* REQUIRED WORK
Taking the records line by line, how many lines contain the word "agent"? Answer with the number only.

* DATASET RECORDS
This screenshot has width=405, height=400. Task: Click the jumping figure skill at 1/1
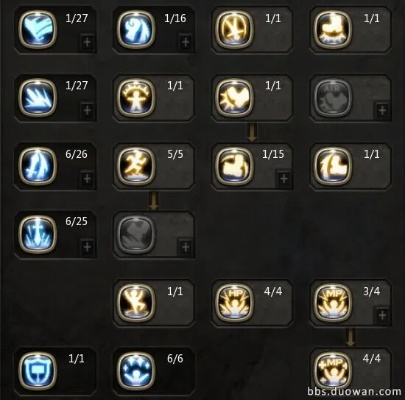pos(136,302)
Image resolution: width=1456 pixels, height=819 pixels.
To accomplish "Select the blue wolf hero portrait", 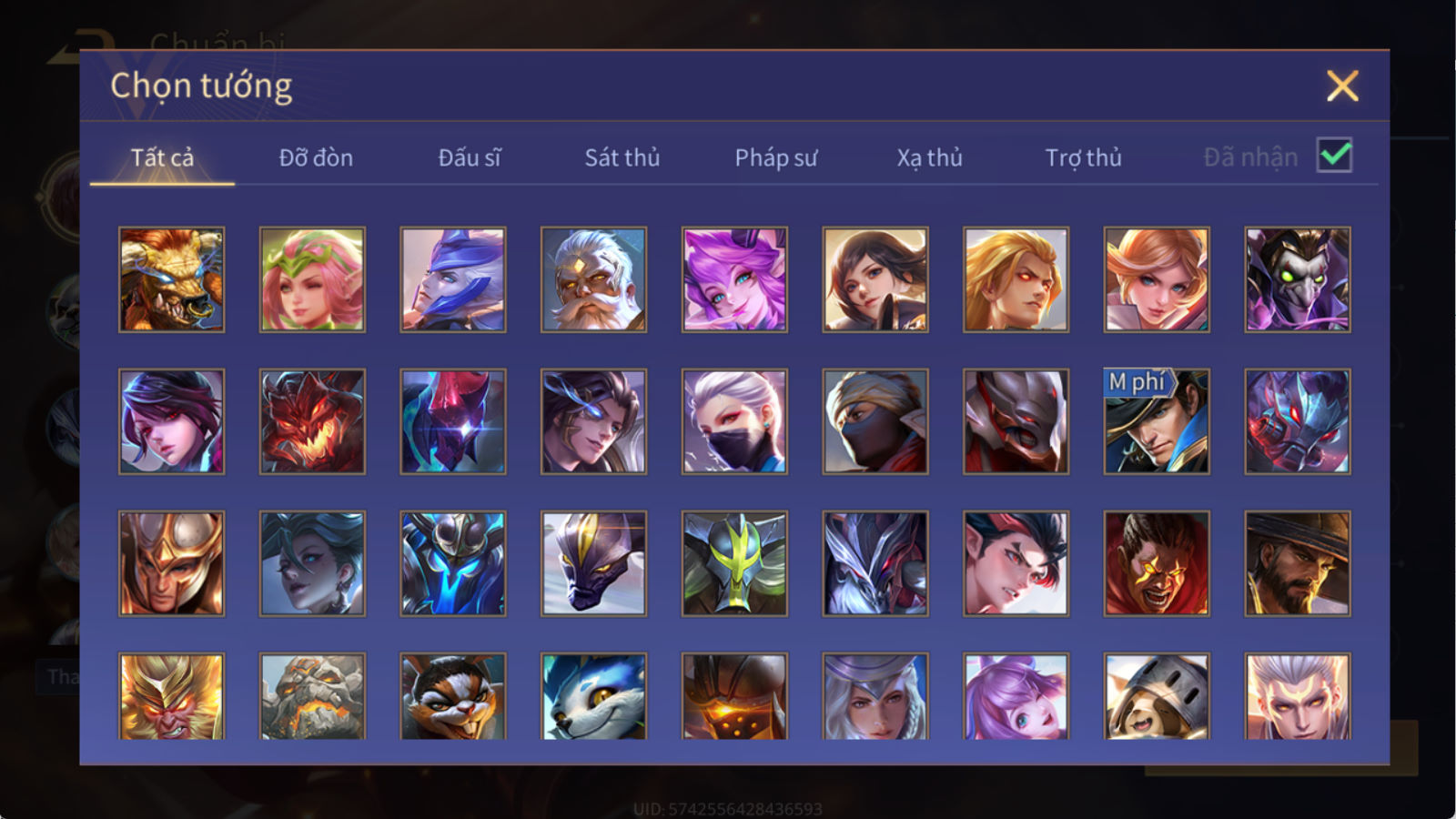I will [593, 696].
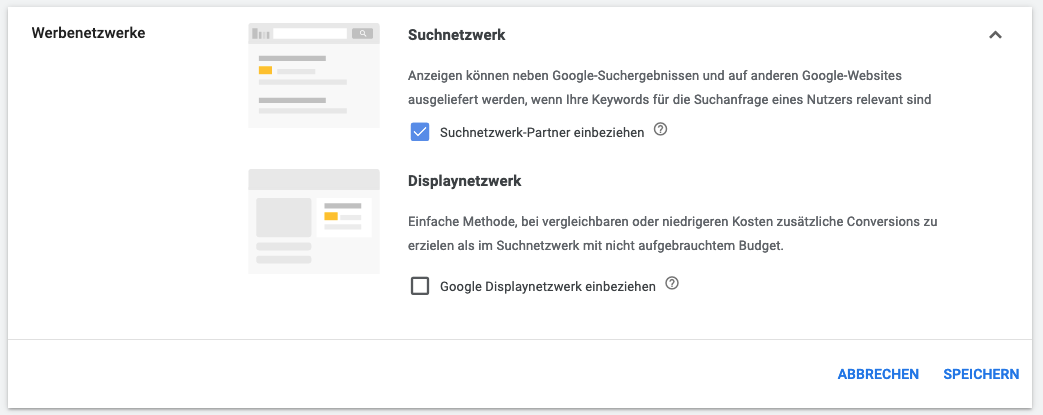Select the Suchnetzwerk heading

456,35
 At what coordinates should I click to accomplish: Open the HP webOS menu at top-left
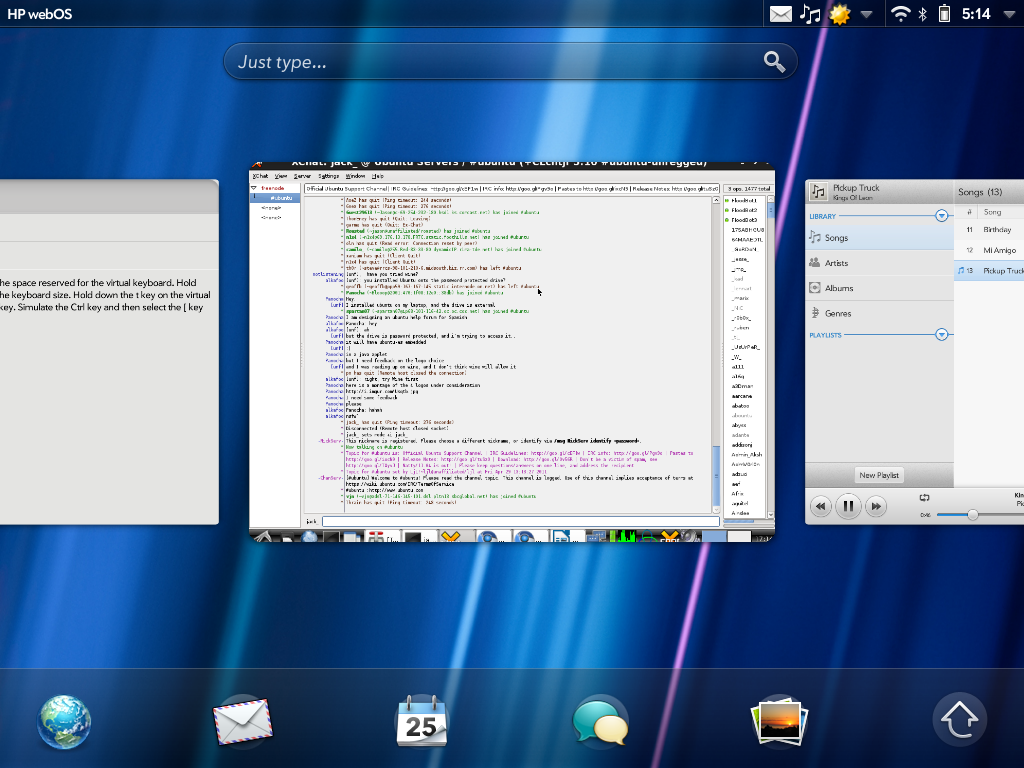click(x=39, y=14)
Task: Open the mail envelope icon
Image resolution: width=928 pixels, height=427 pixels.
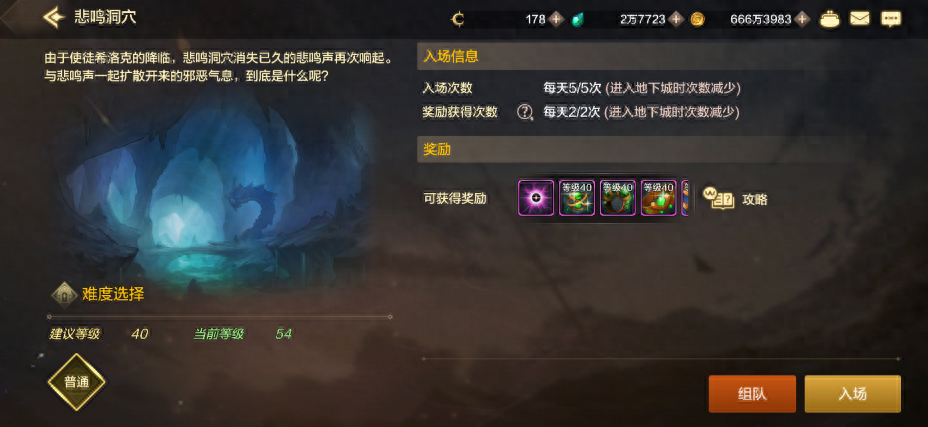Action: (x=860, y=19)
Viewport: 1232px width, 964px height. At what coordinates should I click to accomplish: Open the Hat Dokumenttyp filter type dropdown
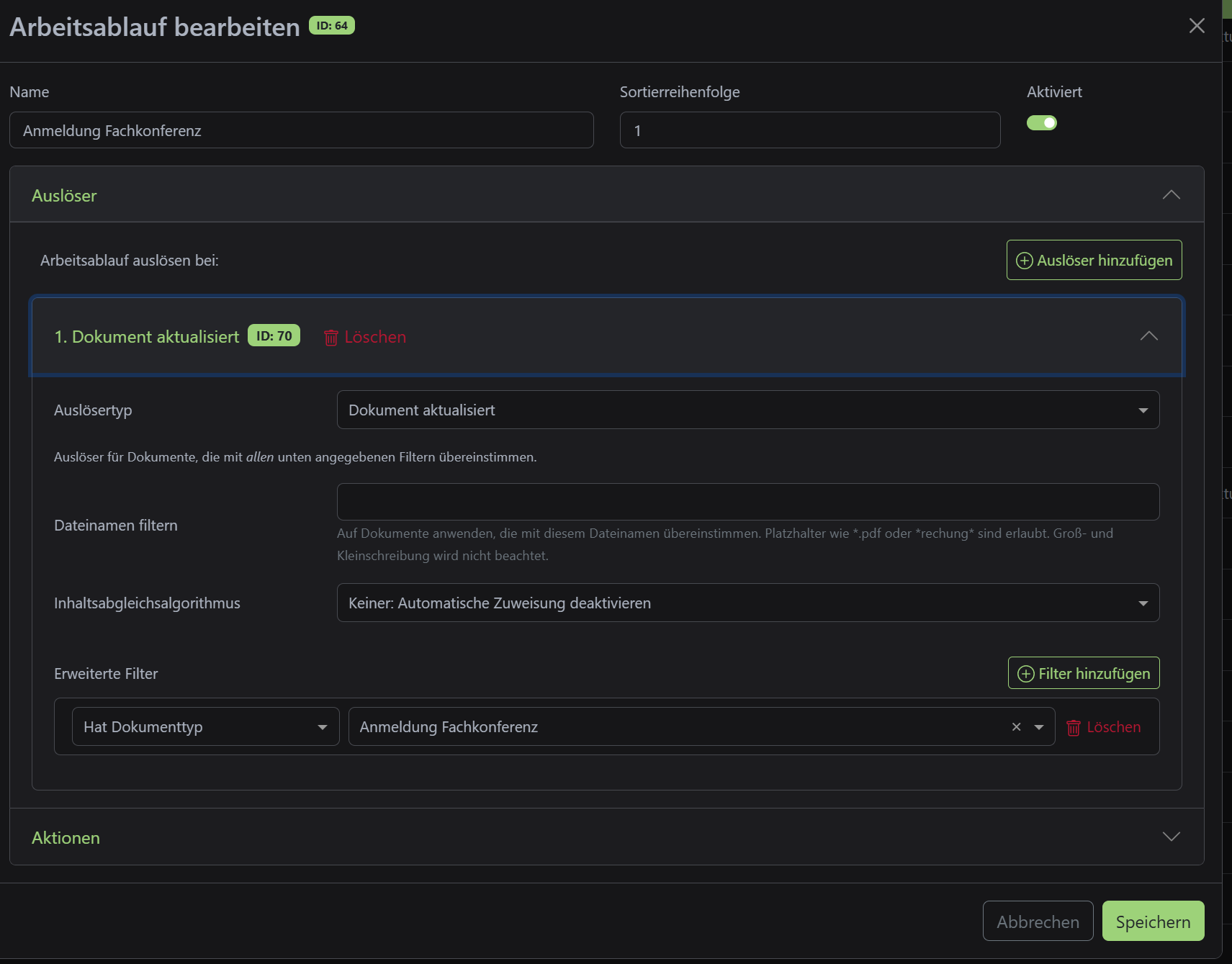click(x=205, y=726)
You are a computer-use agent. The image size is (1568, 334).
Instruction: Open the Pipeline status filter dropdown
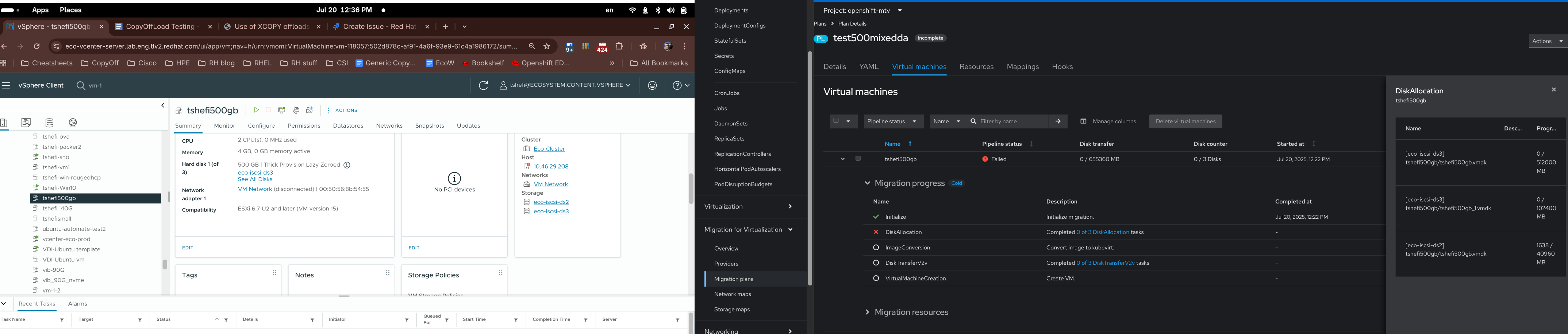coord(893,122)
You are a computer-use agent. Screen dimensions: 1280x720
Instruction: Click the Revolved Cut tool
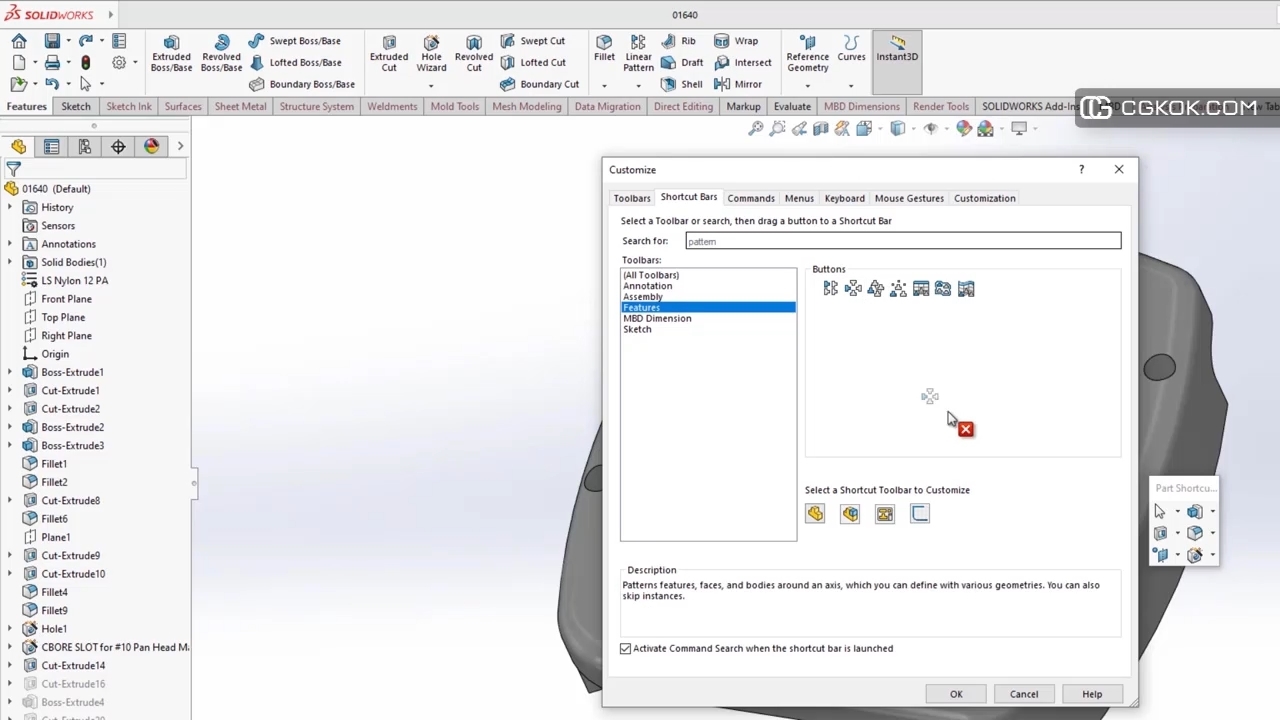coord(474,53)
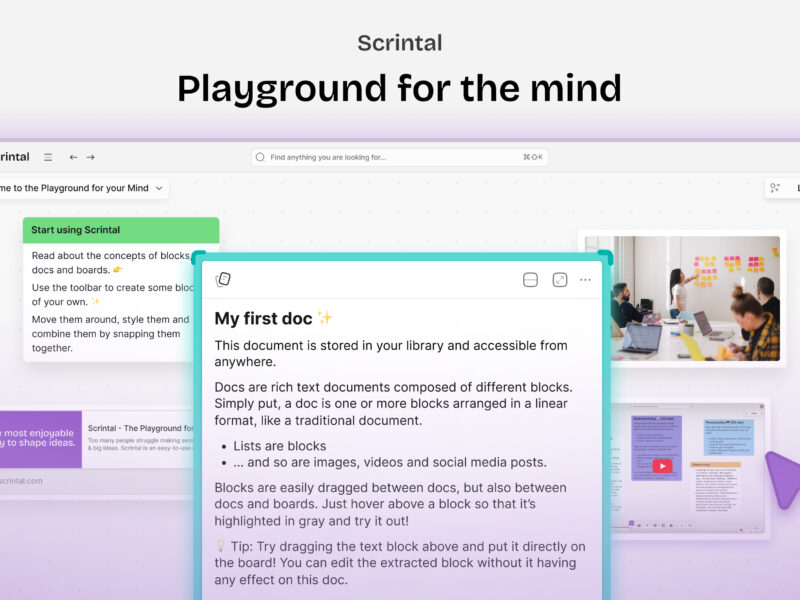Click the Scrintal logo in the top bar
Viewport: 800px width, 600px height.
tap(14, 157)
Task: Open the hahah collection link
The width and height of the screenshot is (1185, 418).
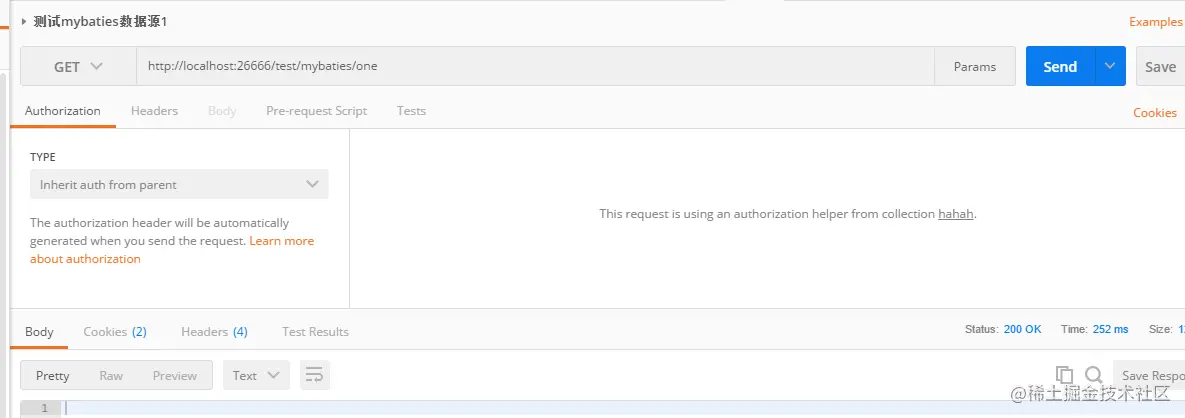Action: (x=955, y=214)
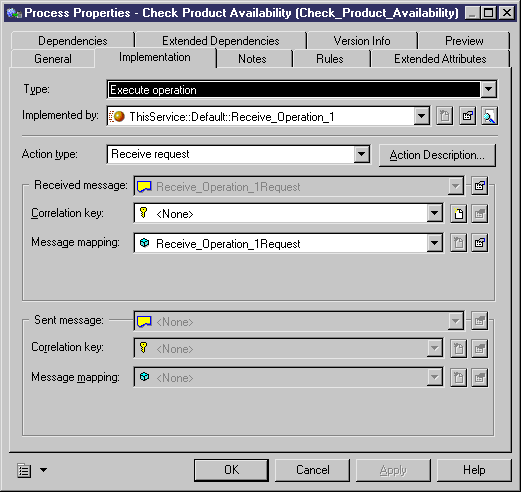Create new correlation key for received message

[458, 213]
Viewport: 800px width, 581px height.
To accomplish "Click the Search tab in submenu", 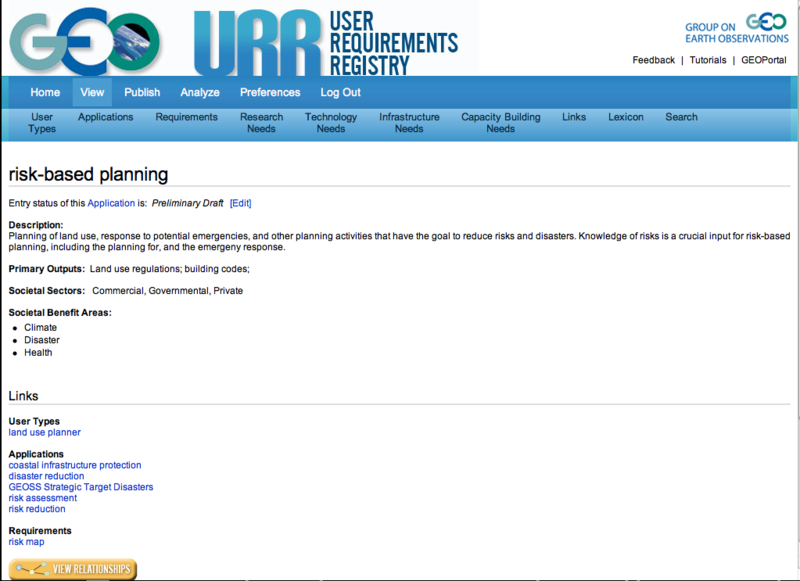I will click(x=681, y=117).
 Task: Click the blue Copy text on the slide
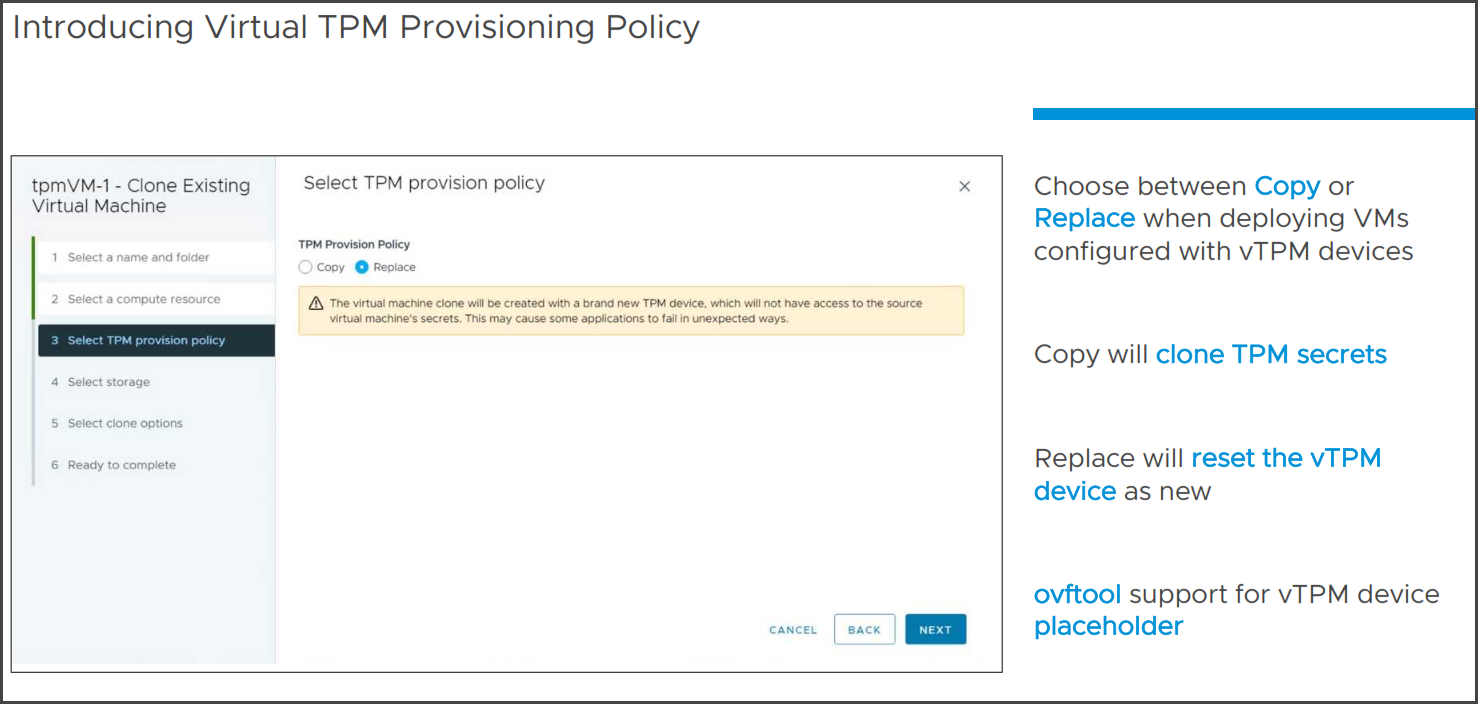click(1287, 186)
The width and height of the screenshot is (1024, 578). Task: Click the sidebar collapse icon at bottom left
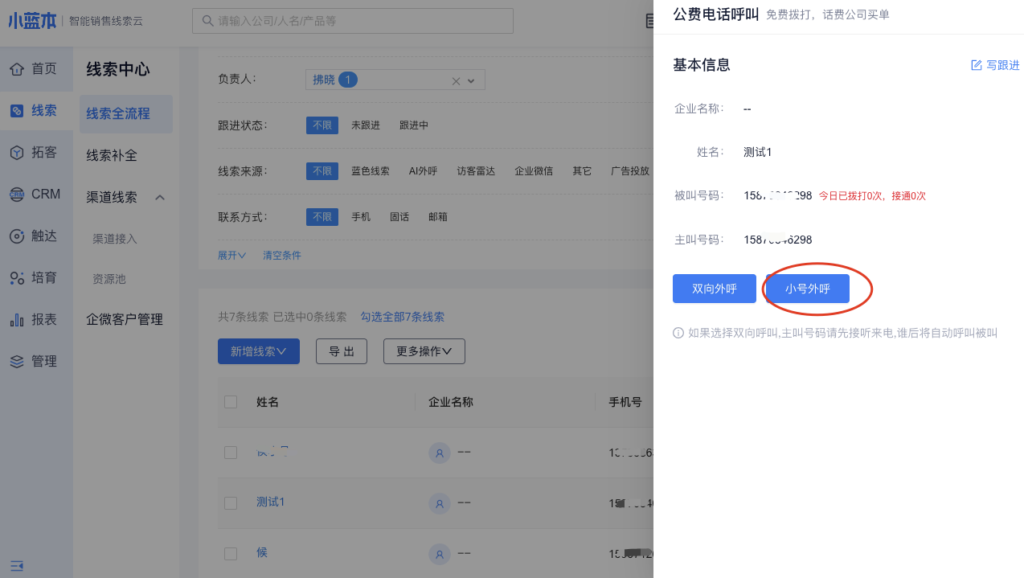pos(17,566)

* FINISHED TASK
2